The metadecl portion of the metavariable declaration defines various types of metavariables that will be used for matching in the transformation section.

metavariables   ::=  @@ metadecl * @@
|@ rulename @ metadecl * @@
rulename   ::=  id [extends id] [depends on dep] [iso] [disable-iso] [exists] [expression]
dep   ::=  id
|ever id
|never id
|dep && dep
|dep || dep
|file in string
iso   ::=  using string (, string) *
disable-iso   ::=  disable COMMA_LIST(id)
exists   ::=  exists
COMMA_LIST(elem)   ::=  elem (, elem) *

The keyword disable is normally used with the names of isomorphisms defined in standard.iso or whatever isomorphism file has been included. There are, however, some other isomorphisms that are built into the implementation of Coccinelle and that can be disabled as well. Their names are given below. In each case, the text describes the standard behavior. Using disable-iso with the given name disables this behavior.

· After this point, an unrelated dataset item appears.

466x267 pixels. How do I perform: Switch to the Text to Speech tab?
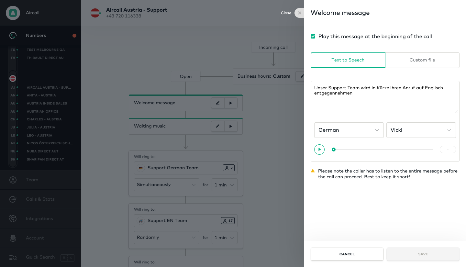348,60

The depends on clause indicates conditions under which a semantic patch rule should be applied. Most of these conditions relate to the success or failure of other rules, which may be virtual rules. Giving the name of a rule implies that the current rule is applied if the named rule has succeeded in matching in the current environment. Giving ever followed by a rule name implies that the current rule is applied if the named rule has succeeded in matching in any environment. Analogously, never means that the named rule should have succeeded in matching in no environment. The boolean and, or and negation operators combine these declarations in the usual way. The declaration file in checks that the code being processed comes from the mentioned file, or from a subdirectory. The declaration file in is only allowed on SmPL code-matching rules. Script rules are not applied to any code in particular, and thus it doesn’t make sense to check on the file being considered.

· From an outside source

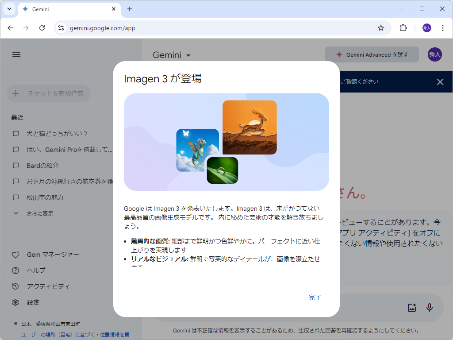Click the microphone icon for voice input
453x340 pixels.
point(429,307)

The possible types of metavariable declarations are defined by the grammar rule below. Metavariables should occur at least once in the transformation code immediately following their declaration. Fresh identifier metavariables must only be used in + code. These properties are not expressed in the grammar, but are checked by a subsequent analysis. The metavariables are designated according to the kind of terms they can match, such as a statement, an identifier, or an expression. An expression metavariable can be further constrained by its type. A declaration metavariable matches the declaration of one or more variables, all sharing the same type specification (e.g., int a,b,c=3;). A field metavariable does the same, but for structure fields. In the minus code, a statement list metavariable can only appear as a complete function body or as the complete body of a sequence statement. In the plus code, a statement list metavariable can occur anywhere a statement list is allowed, i.e., including as an element of another statement list.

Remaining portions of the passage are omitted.